Reputation: 1168
Please, help me to understand the reasons for the difference in the behavior of the following program.
The program creates a test text file and a chain of boost filters (filtering_istream
) from one source and one filter. Then it tries to read some lines.
#include <iostream>
#include <fstream>
#include <string>
#include <boost/iostreams/device/file_descriptor.hpp>
#include <boost/iostreams/filtering_stream.hpp>
class my_filter : public boost::iostreams::input_filter
{
public:
explicit my_filter(std::ostream& s) : m_out(s)
{}
template<typename Source>
int get(Source& src)
{
int c = boost::iostreams::get(src);
if(c == EOF || c == boost::iostreams::WOULD_BLOCK)
return c;
if(c == '\r')
return boost::iostreams::WOULD_BLOCK;
if(c == '\n')
{
m_out << m_str << std::endl;
m_str = "";
}
else
{
m_str += c;
}
return c;
}
private:
std::ostream& m_out;
std::string m_str;
};
int main()
{
using namespace std;
boost::iostreams::filtering_istream file;
const std::string fname = "test.txt";
std::ofstream f(fname, ios::out);
f << "Hello\r\n";
f << "11111111111111111111111111111111111111111111111111111111111111111111111111111111111111111111111111111111111111111111111111111111\r\n";
f << "World!\r\n";
f.close();
file.push(my_filter(std::cout));
file.push(boost::iostreams::file_descriptor(fname));
std::string s;
while(std::getline(file, s))
{}
return 0;
}
Online compilation with clang displays the expected result:
But if I change the string "111...111" (128 ones) to 127 ones (255 and so on), the result differs:
This behavior seems incorrect to me.
Note: the length of "111...111" (127 ones) correlates with default buffer_size in boost::iostreams::filtering_istream::push
method...
file.push(my_filter(std::cout), default_buf_size=...)
You may see and run code here: code_example
I find it strange that under some conditions, the return value of WOULD_BLOCK
allows you to read further, and under other conditions, it considers that the file is finished. But according to documentation:
WOULD_BLOCK - indicates that input is temporarily unavailable
So it doesn’t indicate the end of stream.
Upvotes: 2
Views: 2104
Reputation: 6866
What are you trying to do with this part?
if(c == '\r')
return boost::iostreams::WOULD_BLOCK;
If you're trying to ignore \r
characters then you should just skip over them and read another character from the source. The Boost docs have an example that shows exactly this:
#include <ctype.h> // isalpha
#include <cstdio.h> // EOF
#include <boost/iostreams/categories.hpp> // input_filter_tag
#include <boost/iostreams/operations.hpp> // get, WOULD_BLOCK
using namespace std;
using namespace boost::iostreams;
struct alphabetic_input_filter {
typedef char char_type;
typedef input_filter_tag category;
template<typename Source>
int get(Source& src)
{
int c;
while ( (c = boost::iostreams::get(src)) != EOF &&
c != WOULD_BLOCK &&
!isalpha((unsigned char) c) )
;
return c;
}
};
This removes all non-alphabetic characters from the source (see https://www.boost.org/doc/libs/1_68_0/libs/iostreams/doc/concepts/input_filter.html).

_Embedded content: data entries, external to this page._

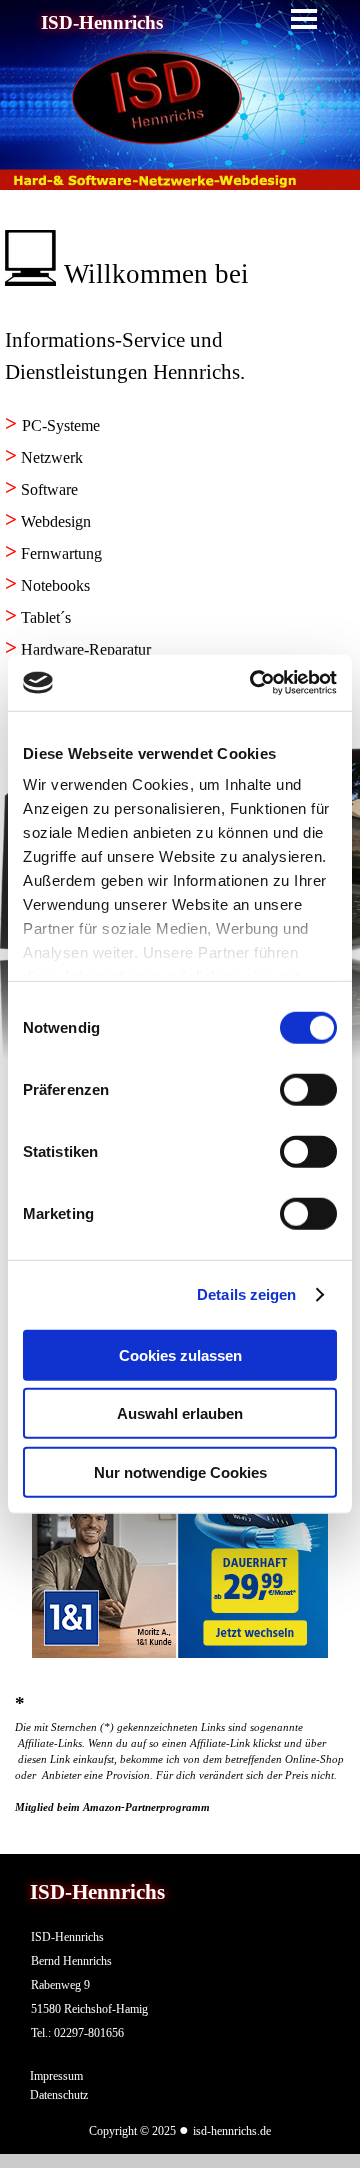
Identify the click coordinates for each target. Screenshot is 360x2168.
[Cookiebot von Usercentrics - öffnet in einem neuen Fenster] (254, 683)
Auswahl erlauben (180, 1413)
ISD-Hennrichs (102, 22)
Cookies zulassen (180, 1354)
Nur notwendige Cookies (180, 1471)
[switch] (308, 1089)
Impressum (56, 2076)
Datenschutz (59, 2095)
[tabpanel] (180, 262)
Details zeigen (246, 1294)
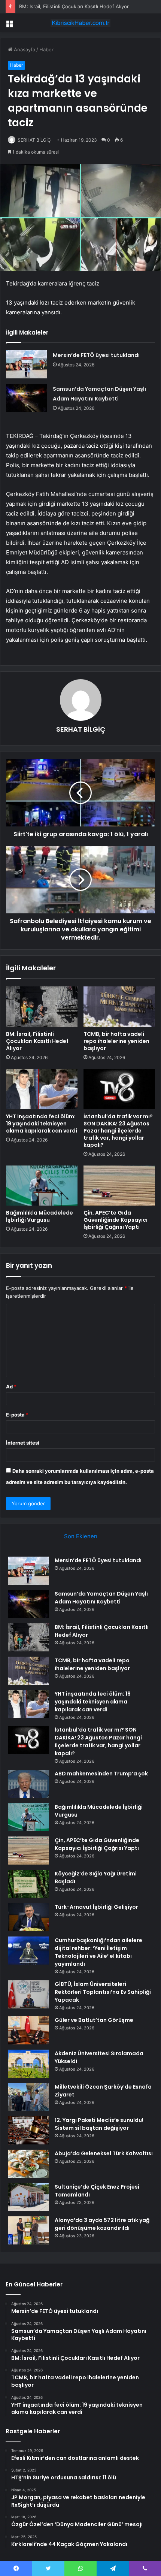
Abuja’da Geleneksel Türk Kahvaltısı (104, 2153)
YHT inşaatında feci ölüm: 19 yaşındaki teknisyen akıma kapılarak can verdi (41, 1123)
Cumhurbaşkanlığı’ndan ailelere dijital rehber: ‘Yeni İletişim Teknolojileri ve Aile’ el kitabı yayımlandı (98, 1952)
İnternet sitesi (22, 1443)
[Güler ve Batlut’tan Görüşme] (28, 2030)
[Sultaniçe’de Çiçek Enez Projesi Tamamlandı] (28, 2197)
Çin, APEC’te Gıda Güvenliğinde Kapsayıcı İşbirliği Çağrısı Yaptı (115, 1220)
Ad (11, 1387)
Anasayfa (23, 49)
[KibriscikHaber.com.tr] (80, 23)
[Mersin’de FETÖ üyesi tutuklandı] (26, 364)
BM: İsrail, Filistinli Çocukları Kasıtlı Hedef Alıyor (74, 6)
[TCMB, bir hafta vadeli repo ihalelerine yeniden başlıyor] (119, 1006)
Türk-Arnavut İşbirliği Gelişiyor (96, 1907)
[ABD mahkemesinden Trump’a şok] (28, 1784)
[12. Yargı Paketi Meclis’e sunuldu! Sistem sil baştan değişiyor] (28, 2130)
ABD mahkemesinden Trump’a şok (101, 1773)
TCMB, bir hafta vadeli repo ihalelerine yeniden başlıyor (116, 1041)
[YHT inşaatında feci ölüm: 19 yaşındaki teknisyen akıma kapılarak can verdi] (42, 1089)
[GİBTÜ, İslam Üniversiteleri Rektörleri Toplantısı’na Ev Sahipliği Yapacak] (28, 1994)
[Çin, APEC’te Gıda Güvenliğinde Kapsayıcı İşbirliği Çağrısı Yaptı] (119, 1185)
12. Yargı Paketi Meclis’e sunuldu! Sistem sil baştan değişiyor (99, 2124)
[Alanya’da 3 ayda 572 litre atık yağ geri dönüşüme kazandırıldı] (28, 2230)
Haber (46, 49)
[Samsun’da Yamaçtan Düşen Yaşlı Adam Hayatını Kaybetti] (26, 398)
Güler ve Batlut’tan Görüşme (94, 2020)
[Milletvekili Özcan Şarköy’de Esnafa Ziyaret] (28, 2097)
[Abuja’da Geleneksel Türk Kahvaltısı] (28, 2164)
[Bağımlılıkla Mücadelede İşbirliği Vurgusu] (42, 1185)
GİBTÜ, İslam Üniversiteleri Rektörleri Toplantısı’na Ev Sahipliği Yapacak (103, 1992)
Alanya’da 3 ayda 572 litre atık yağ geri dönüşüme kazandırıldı (102, 2224)
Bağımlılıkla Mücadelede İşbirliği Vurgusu (39, 1216)
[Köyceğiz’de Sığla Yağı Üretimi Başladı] (28, 1884)
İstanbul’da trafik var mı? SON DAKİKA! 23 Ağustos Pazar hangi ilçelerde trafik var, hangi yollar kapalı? (118, 1131)
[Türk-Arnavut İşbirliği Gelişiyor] (28, 1917)
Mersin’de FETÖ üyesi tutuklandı (96, 355)
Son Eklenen (80, 1536)
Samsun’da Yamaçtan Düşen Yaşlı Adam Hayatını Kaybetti (101, 1597)
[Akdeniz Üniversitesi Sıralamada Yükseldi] (28, 2064)
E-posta (17, 1415)
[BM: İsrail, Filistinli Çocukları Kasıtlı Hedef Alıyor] (42, 1006)
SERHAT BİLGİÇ (34, 140)
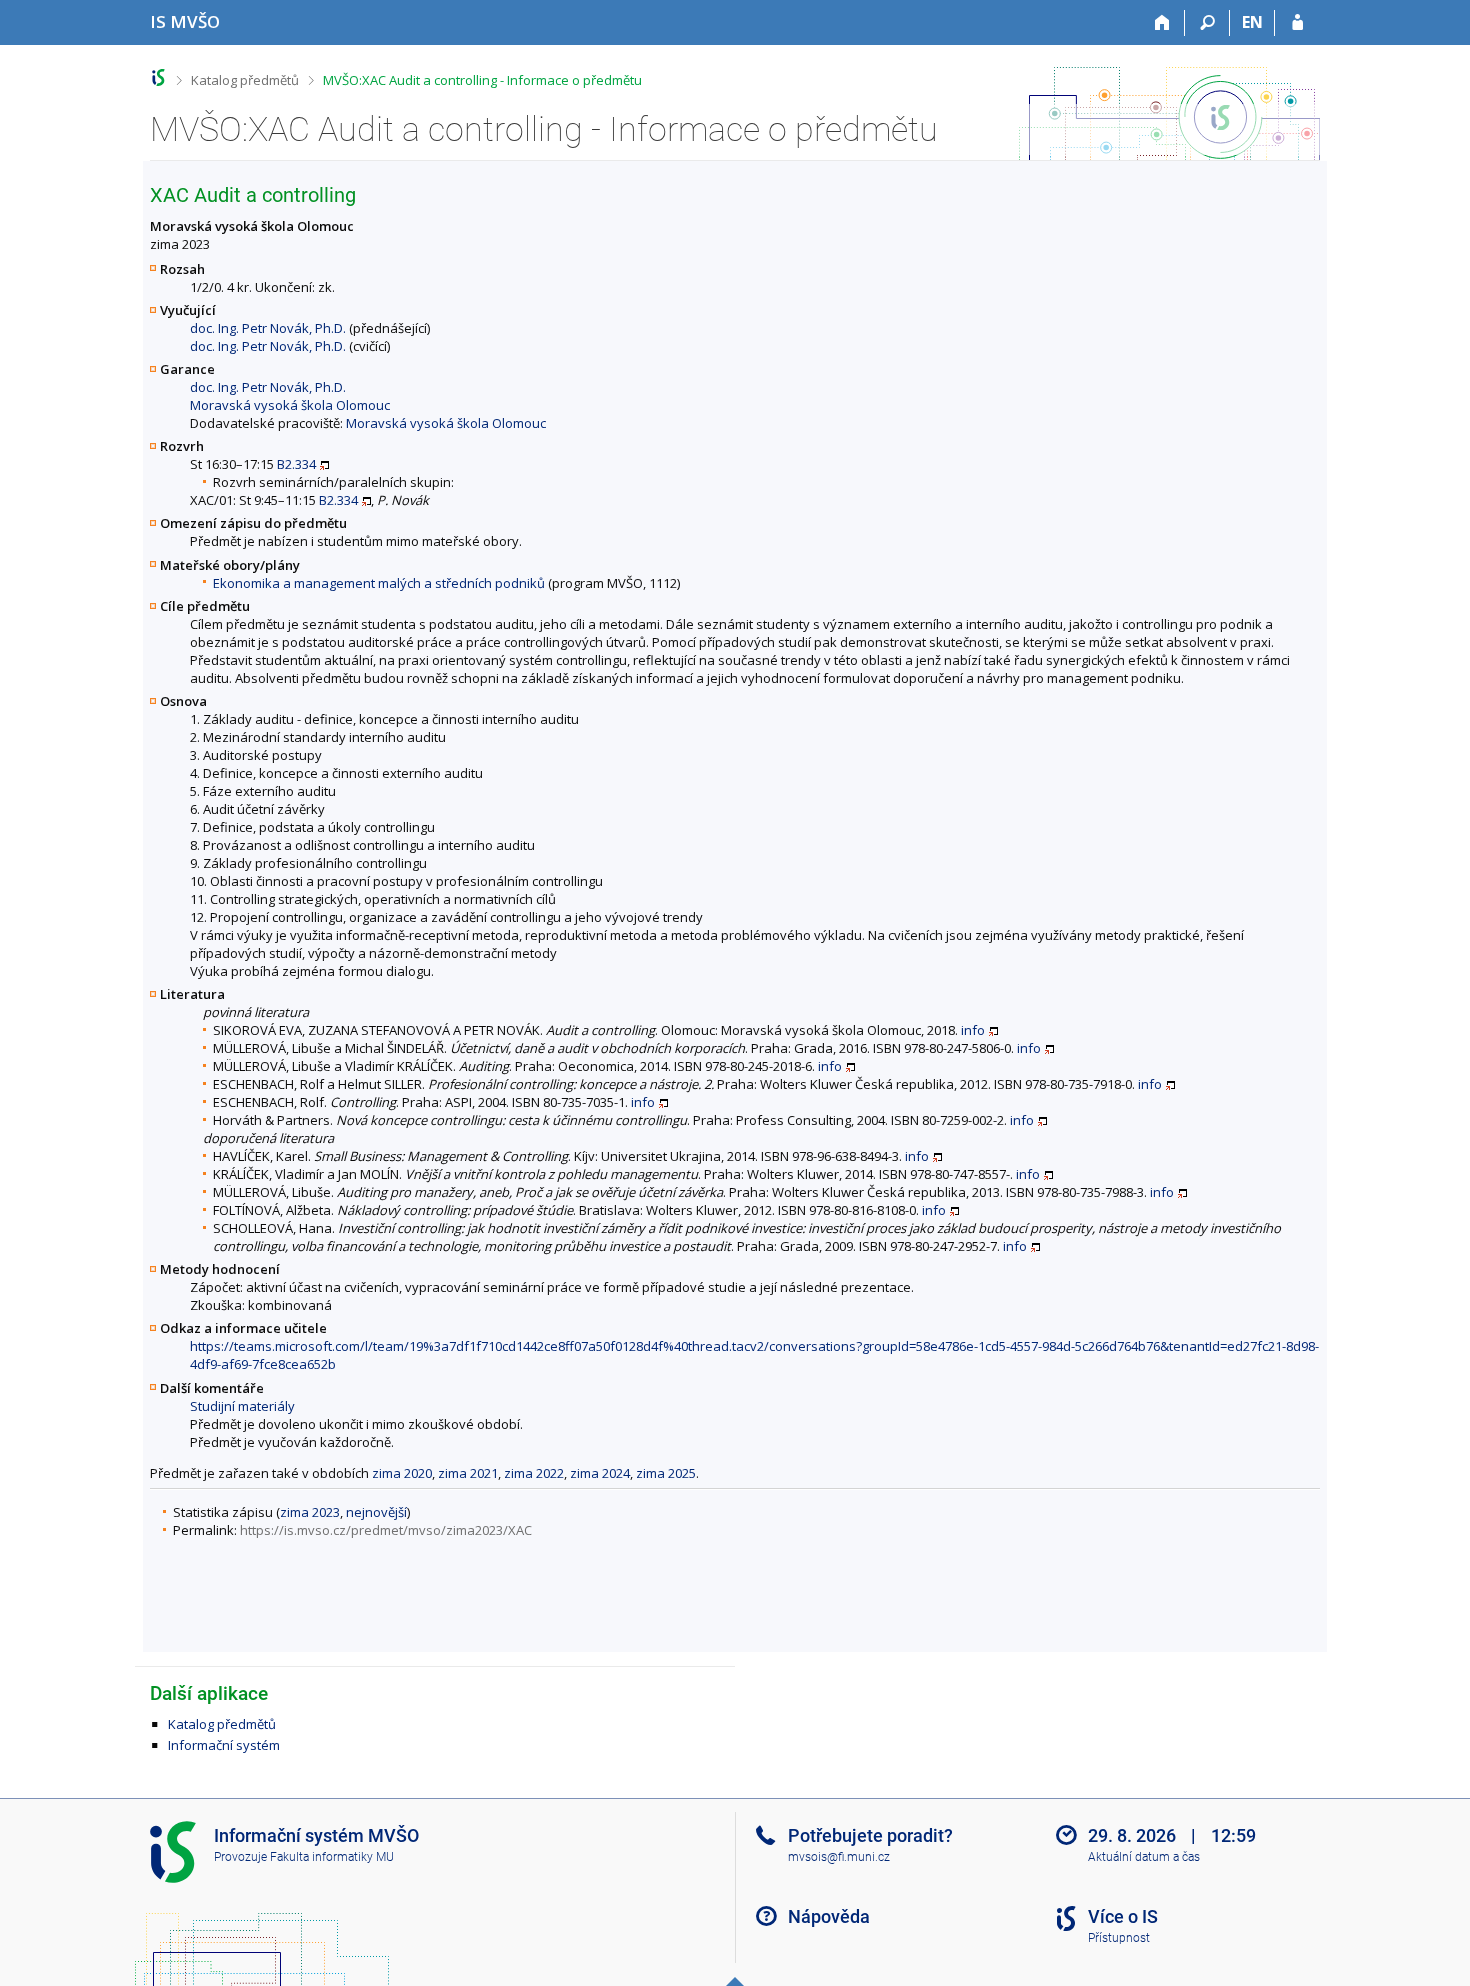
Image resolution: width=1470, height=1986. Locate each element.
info (973, 1030)
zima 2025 (666, 1473)
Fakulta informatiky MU (332, 1857)
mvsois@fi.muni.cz (839, 1857)
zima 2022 (534, 1473)
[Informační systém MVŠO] (158, 77)
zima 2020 (402, 1473)
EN (1252, 22)
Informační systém (224, 1745)
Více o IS (1123, 1916)
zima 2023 (310, 1512)
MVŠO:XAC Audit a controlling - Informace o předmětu (482, 80)
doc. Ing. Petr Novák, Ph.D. (268, 328)
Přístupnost (1119, 1938)
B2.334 (296, 464)
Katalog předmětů (245, 80)
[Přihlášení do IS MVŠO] (1297, 23)
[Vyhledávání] (1207, 23)
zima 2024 (600, 1473)
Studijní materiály (242, 1406)
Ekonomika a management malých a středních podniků (379, 583)
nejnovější (376, 1512)
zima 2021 (468, 1473)
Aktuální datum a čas (1144, 1857)
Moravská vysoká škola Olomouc (290, 405)
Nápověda (829, 1916)
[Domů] (1162, 23)
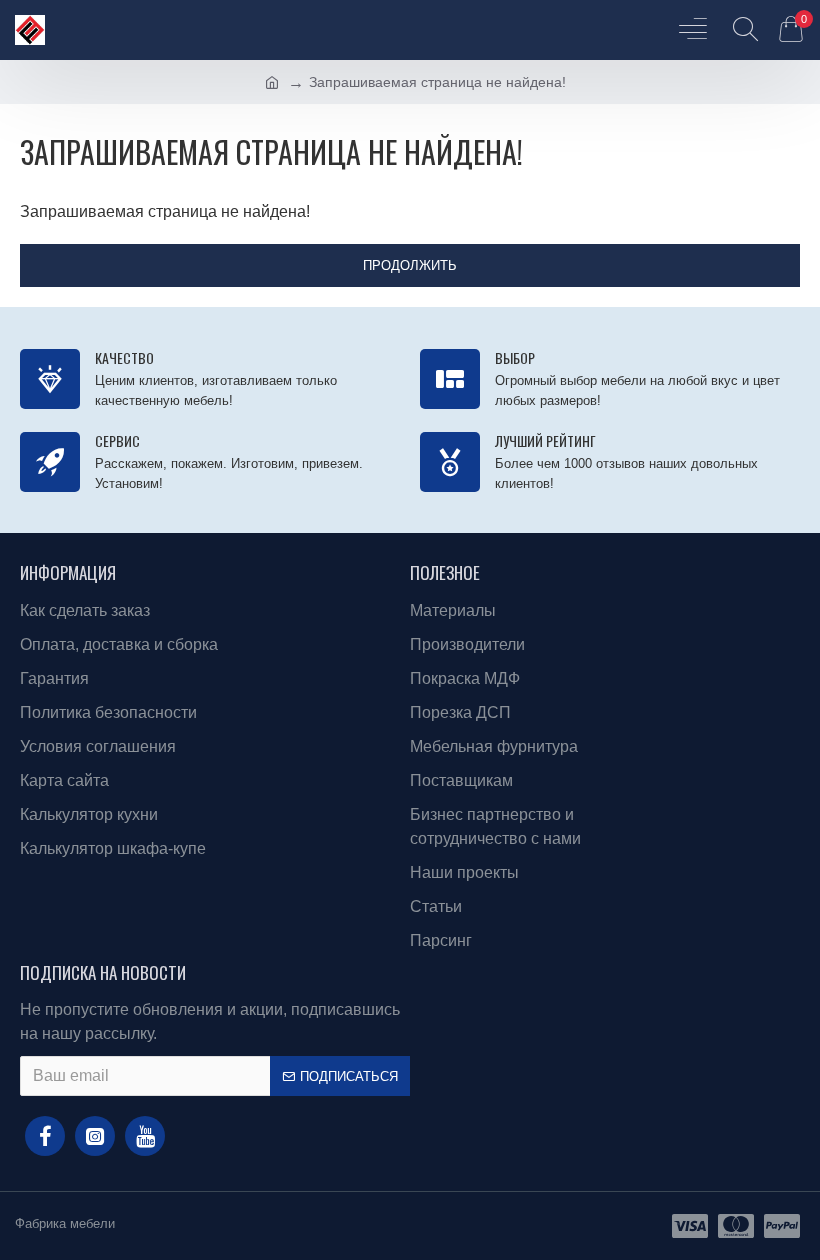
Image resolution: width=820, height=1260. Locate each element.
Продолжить (410, 265)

Now as to why exactly you're seeing the behavior above, this is what's basically happening:
you are returning WOULD_BLOCK
from get()
exactly on a buffer boundary, before any characters were set in the current buffer
this gets called from a read()
implementation that looks like this (see the two lines with comments towards the end):
template<>
struct read_filter_impl<any_tag> {
template<typename T, typename Source>
static std::streamsize read
(T& t, Source& src, typename char_type_of<T>::type* s, std::streamsize n)
{ // gcc 2.95 needs namespace qualification for char_traits.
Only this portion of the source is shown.